───── Material for this exercise ─────

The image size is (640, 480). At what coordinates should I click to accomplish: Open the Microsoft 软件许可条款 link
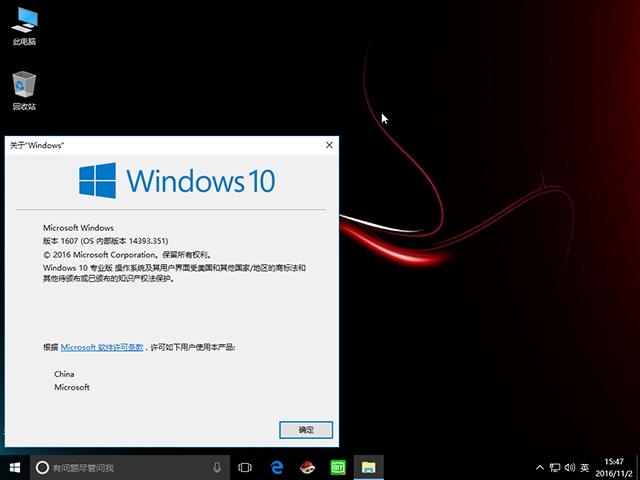102,346
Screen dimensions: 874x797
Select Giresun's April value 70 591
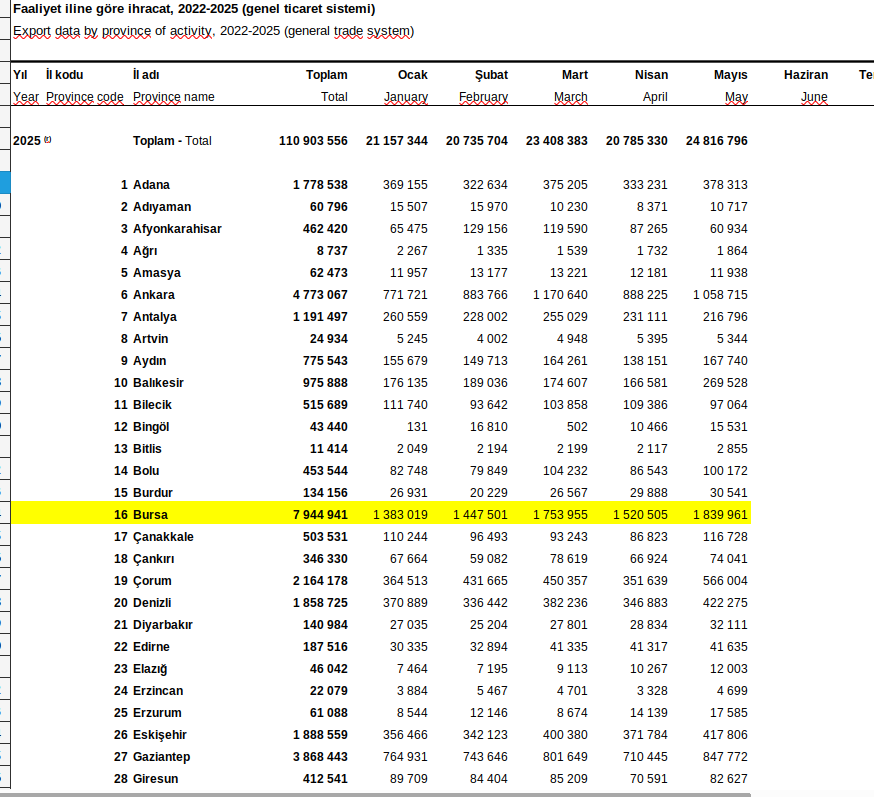point(645,779)
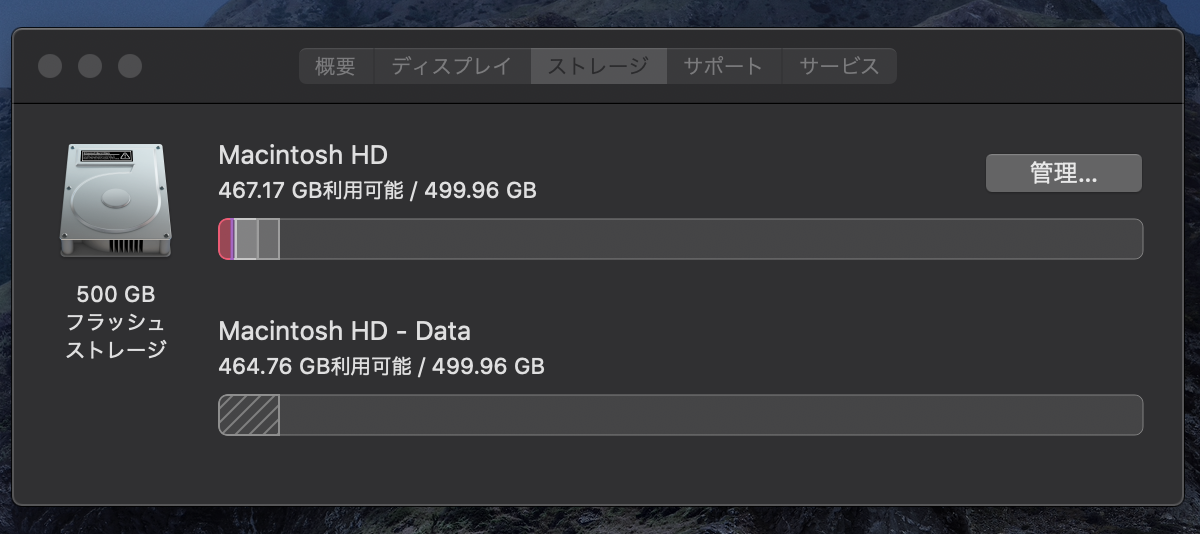
Task: Click the Macintosh HD hard drive icon
Action: 115,200
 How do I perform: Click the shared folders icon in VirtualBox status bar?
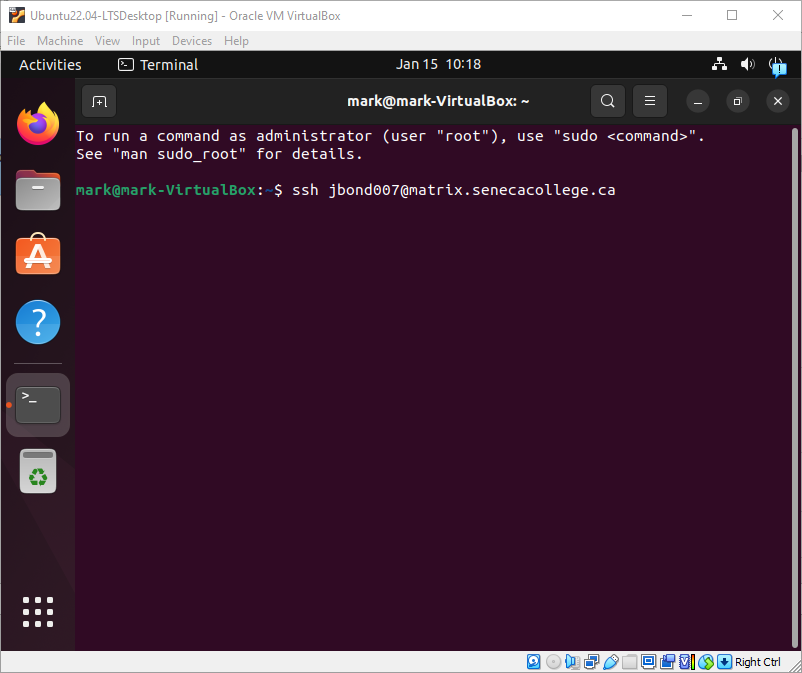point(628,661)
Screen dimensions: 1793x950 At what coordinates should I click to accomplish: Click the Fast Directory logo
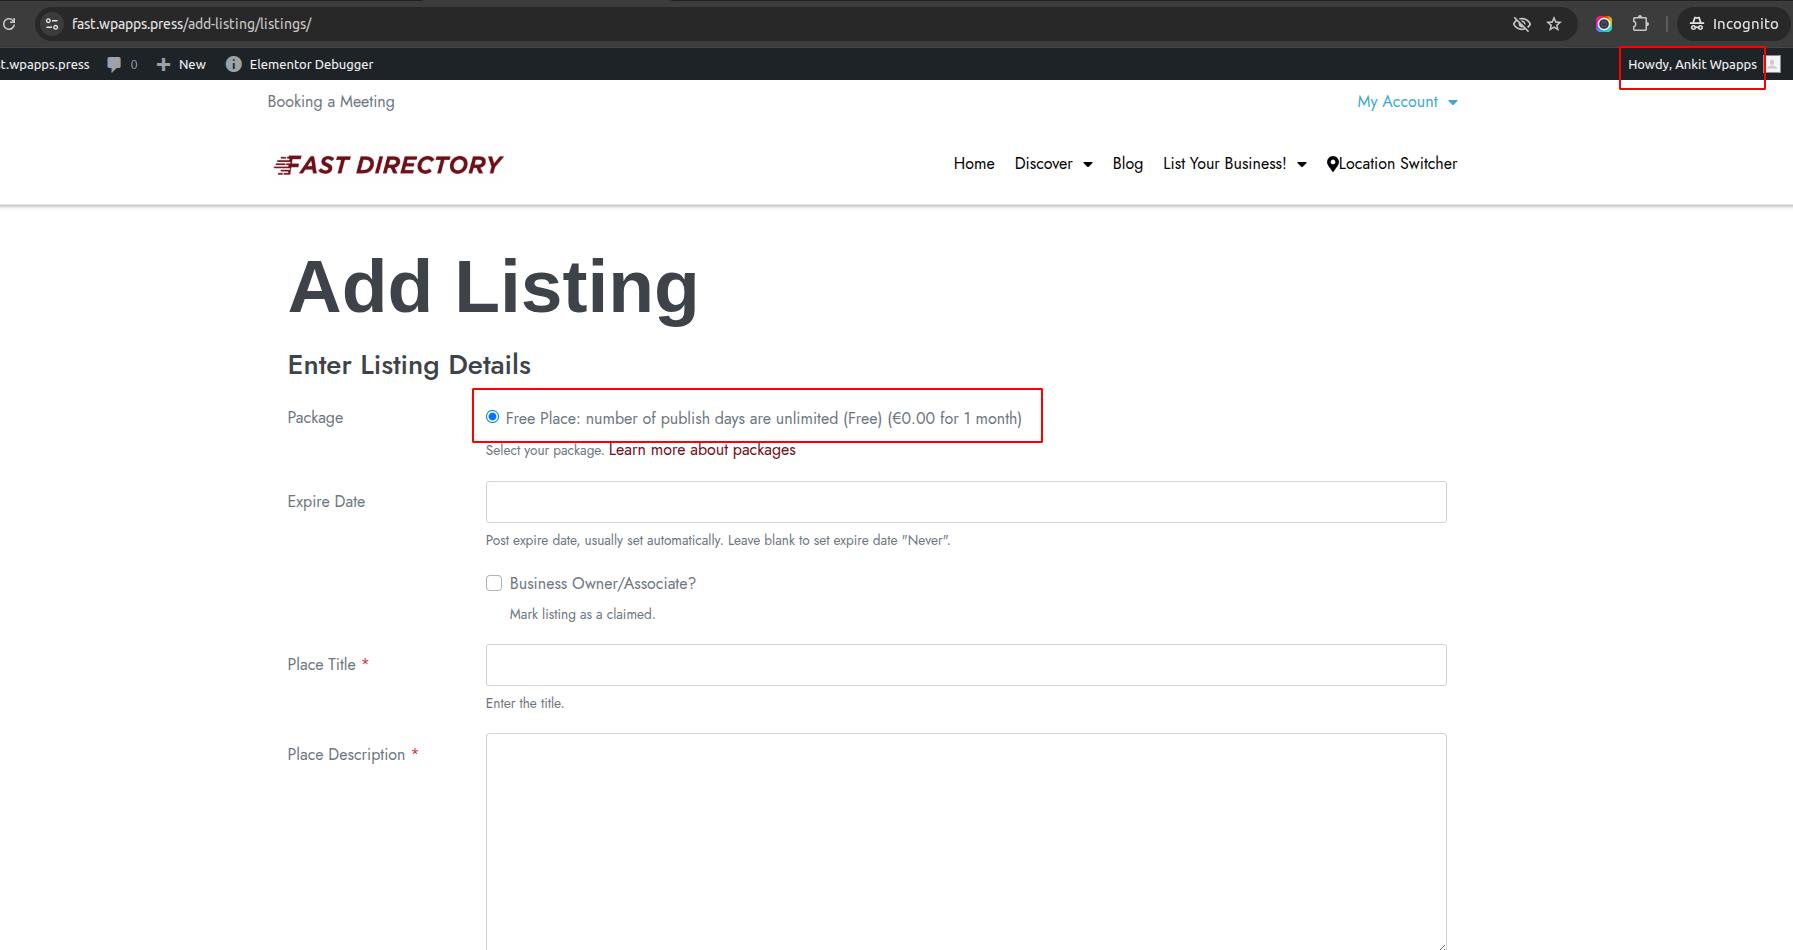pos(388,165)
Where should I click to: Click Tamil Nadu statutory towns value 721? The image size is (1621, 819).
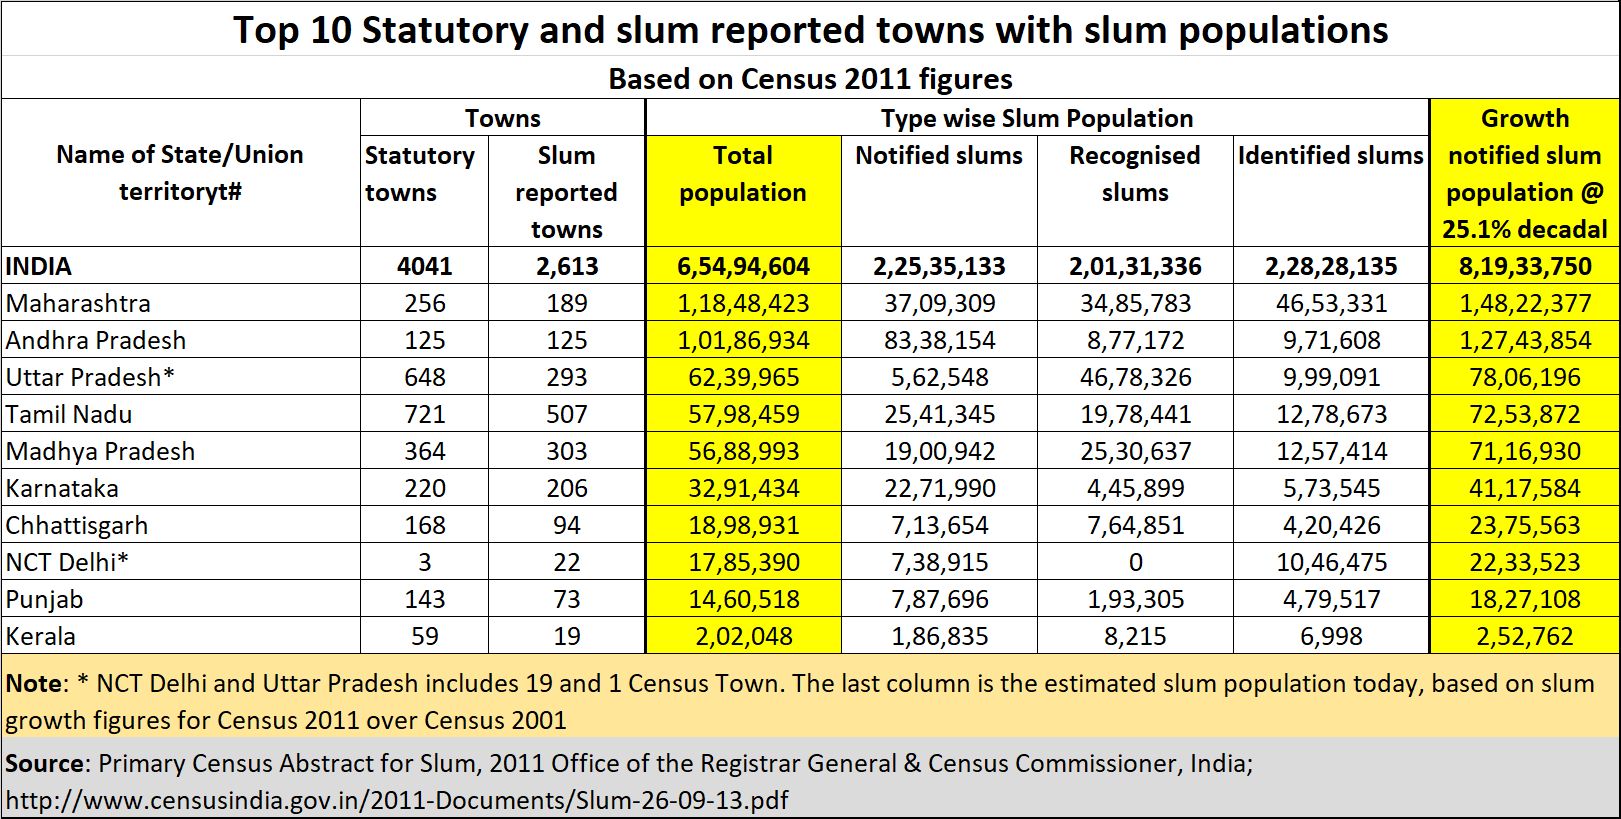[x=424, y=414]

─────

■ **Directions for this task**: Every picture stays out; reproduce exactly the lines from the one with "How do I perform: Click" through the last line of the data above.

■ **Answer to this task**:
 How do I perform: Click the shared folders icon in VirtualBox status bar?
point(628,661)
Screen dimensions: 1793x950 At what coordinates should I click to accomplish: Click the Fast Directory logo
pos(388,165)
Where should I click to: Click Tamil Nadu statutory towns value 721? The image size is (1621, 819).
[x=424, y=414]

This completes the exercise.